Jake se colocó a su lado, le envolvió los hombros con el edredón y la rodeó con el brazo, intentando transmitirle parte de su calor. La estrechó con fuerza pero parecía con la cabeza en otra parte, abstraído en sus pensamientos.

Ella había dejado de temblar. Sentía ya el calor del fuego. Miró a Jake.

—¿Estás bien?

—Sí. ¿Por qué?

—Te noto…

—Estaba a punto de hacer algo y ya no me acuerdo de qué era.

—Ibas a preparar el desayuno —recordó Zoe—. Con una sartén. En el fuego.

—¿Ah, sí?

—Sí.

—Es verdad. Eso iba a hacer. Es gracioso. Es gracioso que vuelva a venirme así a la cabeza.

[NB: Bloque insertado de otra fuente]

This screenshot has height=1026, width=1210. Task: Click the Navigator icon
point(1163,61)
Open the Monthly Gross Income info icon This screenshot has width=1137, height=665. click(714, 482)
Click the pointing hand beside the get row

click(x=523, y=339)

Se levantó y se encaminó hacia la cocina. Ella lo observó alejarse. Había algo raro en su manera de comportarse. Zoe se preguntó si se habría dado un golpe en la cabeza durante el alud que lo había afectado. Tenía aún los ojos enrojecidos, de eso no se había recuperado. Era la clase de problema por el que uno debía acudir a un hospital. Pero allí no había hospital, ni médicos, ni enfermeras. Zoe ni siquiera sabía si en aquel lugar era posible hacerse daño o, en caso afirmativo, cuánto daño. Pensó en el bebé que crecía en su vientre.